Norconex / importer

Norconex Importer is a Java library and command-line application meant to "parse" and "extract" content out of a file as plain text, whatever its format (HTML, PDF, Word, etc). In addition, it allows you to perform any manipulation on the extracted text before using it in your own service or application.
http://www.norconex.com/collectors/importer/
Apache License 2.0
33 stars 23 forks source link

Question - tagger lifecycle #60

Closed danizen closed 7 years ago

danizen commented 7 years ago

Will the tagger object be instantiated again and again throughout the crawl, or only once at the start and end of the crawl? Or, is the life-cycle more complicated?

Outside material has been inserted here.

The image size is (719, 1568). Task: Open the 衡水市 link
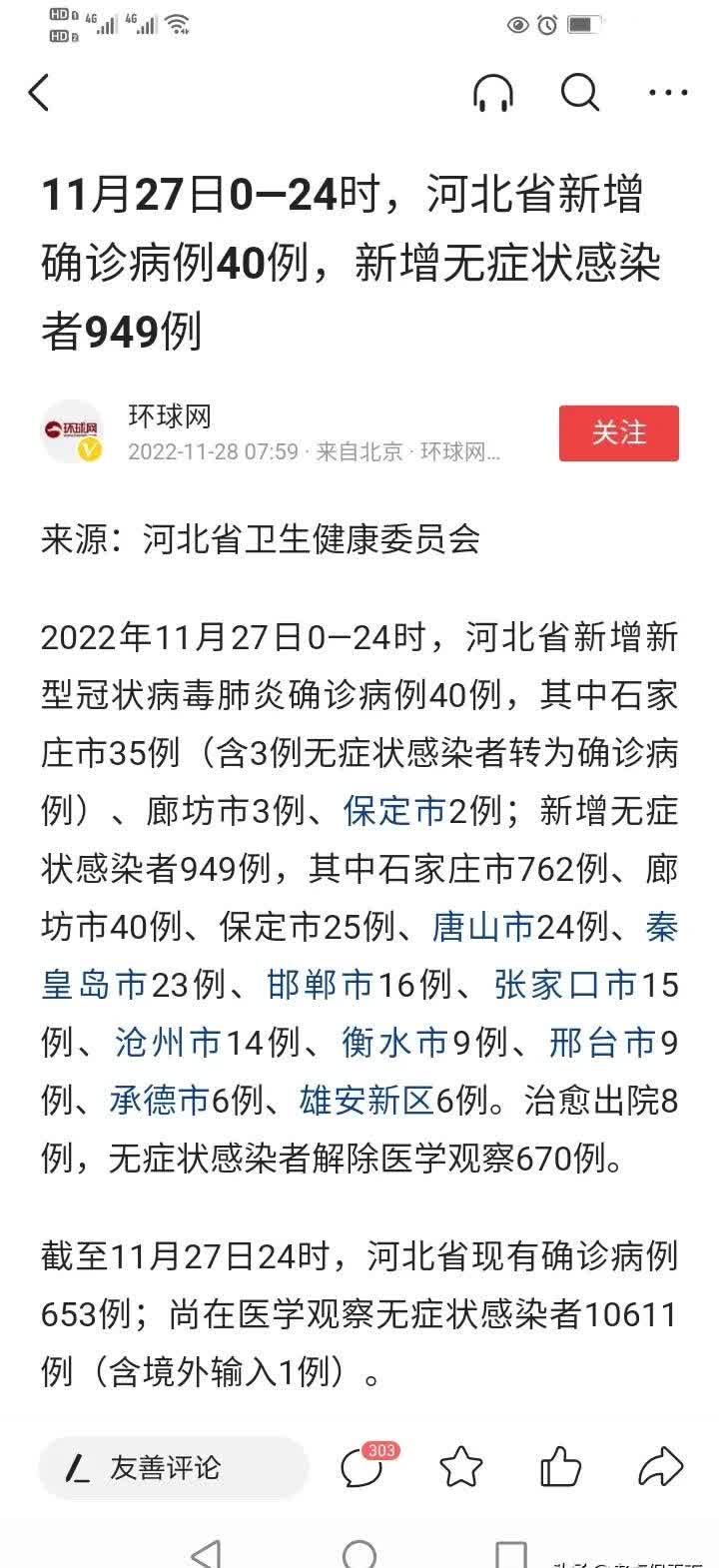(394, 1044)
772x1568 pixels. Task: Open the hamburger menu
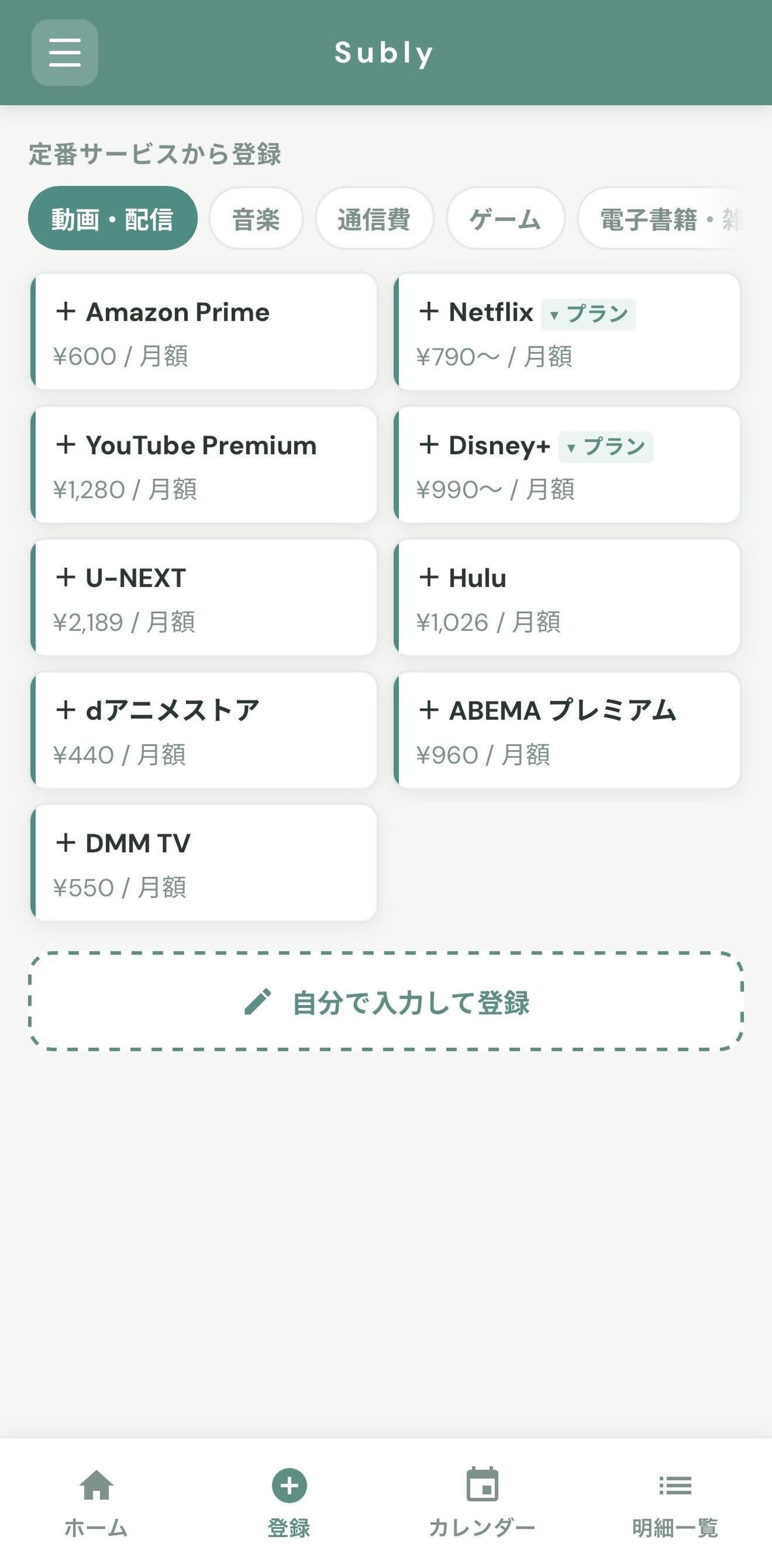pos(65,52)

Background - I am writing a couple of taggers, and I am no longer attempting to generalize to a Jdbc tagger or general REST API tagger, but instead I'm writing very specific taggers to do specific things, sometimes with an RDBMS and sometimes with a REST interface. I need to know how to manage Connection, PreparedStatement, and other durable objects so that they can be used efficiently.

essiembre commented 7 years ago

If you are talking about loading them via XML configuration, then you can assume a new instance will be created upon starting for each entry in your config, and they will each live until your crawler dies (they are not recreated each time they are accessed). Importer handlers are built with thread-safety in mind.

If you do it via coding, you control what the instances are and how they are shared.

A suggestion: you can probably have a connection pool accessible via singleton. You can initialize it and destroy it using a Collector listener or crawler listener, depending on the scope you want to give it (assuming you use a collector).

Does that answer?

danizen commented 7 years ago

I have already the singleton, and connecting it to a crawler listener is a good idea. I will do that. This probably means the singleton will grow into a connection manager and data access object (DAO). That's probably better that spreading it all over.